EXERCISE OBJECTIVE
Reproduce each of the following entries word for word, without changing anything.

RECORDS SHOWN
========================================

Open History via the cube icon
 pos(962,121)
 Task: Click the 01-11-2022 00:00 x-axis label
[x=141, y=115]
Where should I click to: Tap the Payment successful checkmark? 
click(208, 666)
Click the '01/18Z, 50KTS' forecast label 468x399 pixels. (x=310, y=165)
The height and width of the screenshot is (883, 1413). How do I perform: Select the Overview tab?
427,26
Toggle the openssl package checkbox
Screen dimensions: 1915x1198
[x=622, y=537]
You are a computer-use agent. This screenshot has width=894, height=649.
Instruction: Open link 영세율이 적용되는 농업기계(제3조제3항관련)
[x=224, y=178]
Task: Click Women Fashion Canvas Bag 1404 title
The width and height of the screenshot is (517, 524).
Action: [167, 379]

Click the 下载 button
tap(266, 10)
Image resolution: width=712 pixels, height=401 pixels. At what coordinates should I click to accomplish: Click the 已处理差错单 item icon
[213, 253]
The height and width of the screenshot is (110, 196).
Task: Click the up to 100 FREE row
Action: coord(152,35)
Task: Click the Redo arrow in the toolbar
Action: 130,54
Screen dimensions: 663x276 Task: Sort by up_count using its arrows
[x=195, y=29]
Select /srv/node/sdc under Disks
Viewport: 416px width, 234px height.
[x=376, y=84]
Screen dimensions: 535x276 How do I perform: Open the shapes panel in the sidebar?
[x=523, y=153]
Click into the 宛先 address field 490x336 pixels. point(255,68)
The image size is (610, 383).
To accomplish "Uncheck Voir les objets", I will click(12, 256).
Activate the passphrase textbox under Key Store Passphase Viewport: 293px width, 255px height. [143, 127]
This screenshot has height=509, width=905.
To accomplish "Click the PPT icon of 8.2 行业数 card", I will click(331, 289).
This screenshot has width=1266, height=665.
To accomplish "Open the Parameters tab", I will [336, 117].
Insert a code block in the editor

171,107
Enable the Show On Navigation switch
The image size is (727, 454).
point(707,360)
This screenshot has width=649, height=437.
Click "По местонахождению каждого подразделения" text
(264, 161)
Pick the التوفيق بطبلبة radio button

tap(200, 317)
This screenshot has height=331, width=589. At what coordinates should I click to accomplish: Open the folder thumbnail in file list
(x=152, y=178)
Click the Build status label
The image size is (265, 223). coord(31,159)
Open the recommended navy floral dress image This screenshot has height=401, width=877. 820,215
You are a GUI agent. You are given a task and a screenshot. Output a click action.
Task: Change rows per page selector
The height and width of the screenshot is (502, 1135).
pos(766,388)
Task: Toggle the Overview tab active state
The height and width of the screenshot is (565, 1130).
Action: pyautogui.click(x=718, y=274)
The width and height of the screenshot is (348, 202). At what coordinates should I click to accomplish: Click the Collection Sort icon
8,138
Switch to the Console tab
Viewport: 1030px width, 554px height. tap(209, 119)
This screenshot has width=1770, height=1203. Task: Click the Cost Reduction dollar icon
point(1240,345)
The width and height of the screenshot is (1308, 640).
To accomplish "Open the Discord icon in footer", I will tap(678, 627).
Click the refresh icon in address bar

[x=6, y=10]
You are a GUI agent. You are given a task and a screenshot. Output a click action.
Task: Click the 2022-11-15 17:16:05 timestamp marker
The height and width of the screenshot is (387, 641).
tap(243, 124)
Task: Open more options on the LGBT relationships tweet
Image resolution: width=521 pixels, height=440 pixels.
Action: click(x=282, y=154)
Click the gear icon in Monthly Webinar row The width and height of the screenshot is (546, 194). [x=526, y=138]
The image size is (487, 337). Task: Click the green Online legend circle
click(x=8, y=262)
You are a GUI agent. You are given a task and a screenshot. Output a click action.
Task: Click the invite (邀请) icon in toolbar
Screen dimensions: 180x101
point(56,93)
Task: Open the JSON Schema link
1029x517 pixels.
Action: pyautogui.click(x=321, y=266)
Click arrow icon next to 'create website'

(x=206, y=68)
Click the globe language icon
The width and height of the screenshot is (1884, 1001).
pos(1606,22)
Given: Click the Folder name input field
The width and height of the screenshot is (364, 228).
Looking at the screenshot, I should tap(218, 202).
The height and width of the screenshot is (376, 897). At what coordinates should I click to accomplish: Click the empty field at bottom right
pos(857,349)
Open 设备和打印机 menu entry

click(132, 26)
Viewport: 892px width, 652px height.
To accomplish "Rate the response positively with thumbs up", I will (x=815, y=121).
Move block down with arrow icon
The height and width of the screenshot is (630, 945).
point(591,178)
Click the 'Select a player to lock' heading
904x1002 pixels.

========================================

EXERCISE OUTPUT
Open History via the cube icon
 pos(962,121)
 Task: Click the 01-11-2022 00:00 x-axis label
[x=141, y=115]
Where should I click to: Tap the Payment successful checkmark? 
click(208, 666)
Click the '01/18Z, 50KTS' forecast label 468x399 pixels. (x=310, y=165)
The height and width of the screenshot is (883, 1413). How do I perform: Select the Overview tab?
427,26
Toggle the openssl package checkbox
Screen dimensions: 1915x1198
[x=622, y=537]
You are a computer-use agent. This screenshot has width=894, height=649.
Instruction: Open link 영세율이 적용되는 농업기계(제3조제3항관련)
[x=224, y=178]
Task: Click Women Fashion Canvas Bag 1404 title
The width and height of the screenshot is (517, 524).
Action: [167, 379]

Click the 下载 button
tap(266, 10)
Image resolution: width=712 pixels, height=401 pixels. At what coordinates should I click to accomplish: Click the 已处理差错单 item icon
[213, 253]
The height and width of the screenshot is (110, 196).
Task: Click the up to 100 FREE row
Action: coord(152,35)
Task: Click the Redo arrow in the toolbar
Action: 130,54
Screen dimensions: 663x276 Task: Sort by up_count using its arrows
[x=195, y=29]
Select /srv/node/sdc under Disks
Viewport: 416px width, 234px height.
[x=376, y=84]
Screen dimensions: 535x276 How do I perform: Open the shapes panel in the sidebar?
[x=523, y=153]
Click into the 宛先 address field 490x336 pixels. point(255,68)
The image size is (610, 383).
To accomplish "Uncheck Voir les objets", I will click(12, 256).
Activate the passphrase textbox under Key Store Passphase Viewport: 293px width, 255px height. [143, 127]
This screenshot has height=509, width=905.
To accomplish "Click the PPT icon of 8.2 行业数 card", I will click(331, 289).
This screenshot has width=1266, height=665.
To accomplish "Open the Parameters tab", I will [336, 117].
Insert a code block in the editor

171,107
Enable the Show On Navigation switch
The image size is (727, 454).
point(707,360)
This screenshot has width=649, height=437.
Click "По местонахождению каждого подразделения" text
(264, 161)
Pick the التوفيق بطبلبة radio button

tap(200, 317)
This screenshot has height=331, width=589. At what coordinates should I click to accomplish: Open the folder thumbnail in file list
(x=152, y=178)
Click the Build status label
The image size is (265, 223). coord(31,159)
Open the recommended navy floral dress image This screenshot has height=401, width=877. 820,215
You are a GUI agent. You are given a task and a screenshot. Output a click action.
Task: Change rows per page selector
The height and width of the screenshot is (502, 1135).
pos(766,388)
Task: Toggle the Overview tab active state
The height and width of the screenshot is (565, 1130).
Action: pyautogui.click(x=718, y=274)
The width and height of the screenshot is (348, 202). At what coordinates should I click to accomplish: Click the Collection Sort icon
8,138
Switch to the Console tab
Viewport: 1030px width, 554px height. tap(209, 119)
This screenshot has width=1770, height=1203. Task: Click the Cost Reduction dollar icon
point(1240,345)
The width and height of the screenshot is (1308, 640).
To accomplish "Open the Discord icon in footer", I will tap(678, 627).
Click the refresh icon in address bar

[x=6, y=10]
You are a GUI agent. You are given a task and a screenshot. Output a click action.
Task: Click the 2022-11-15 17:16:05 timestamp marker
The height and width of the screenshot is (387, 641).
tap(243, 124)
Task: Open more options on the LGBT relationships tweet
Image resolution: width=521 pixels, height=440 pixels.
Action: click(x=282, y=154)
Click the gear icon in Monthly Webinar row The width and height of the screenshot is (546, 194). [x=526, y=138]
The image size is (487, 337). Task: Click the green Online legend circle
click(x=8, y=262)
You are a GUI agent. You are given a task and a screenshot. Output a click action.
Task: Click the invite (邀请) icon in toolbar
Screen dimensions: 180x101
point(56,93)
Task: Open the JSON Schema link
1029x517 pixels.
Action: pyautogui.click(x=321, y=266)
Click arrow icon next to 'create website'

(x=206, y=68)
Click the globe language icon
The width and height of the screenshot is (1884, 1001).
pos(1606,22)
Given: Click the Folder name input field
The width and height of the screenshot is (364, 228).
Looking at the screenshot, I should tap(218, 202).
The height and width of the screenshot is (376, 897). At what coordinates should I click to accomplish: Click the empty field at bottom right
pos(857,349)
Open 设备和打印机 menu entry

click(132, 26)
Viewport: 892px width, 652px height.
To accomplish "Rate the response positively with thumbs up", I will (x=815, y=121).
Move block down with arrow icon
The height and width of the screenshot is (630, 945).
point(591,178)
Click the 'Select a player to lock' heading
904x1002 pixels.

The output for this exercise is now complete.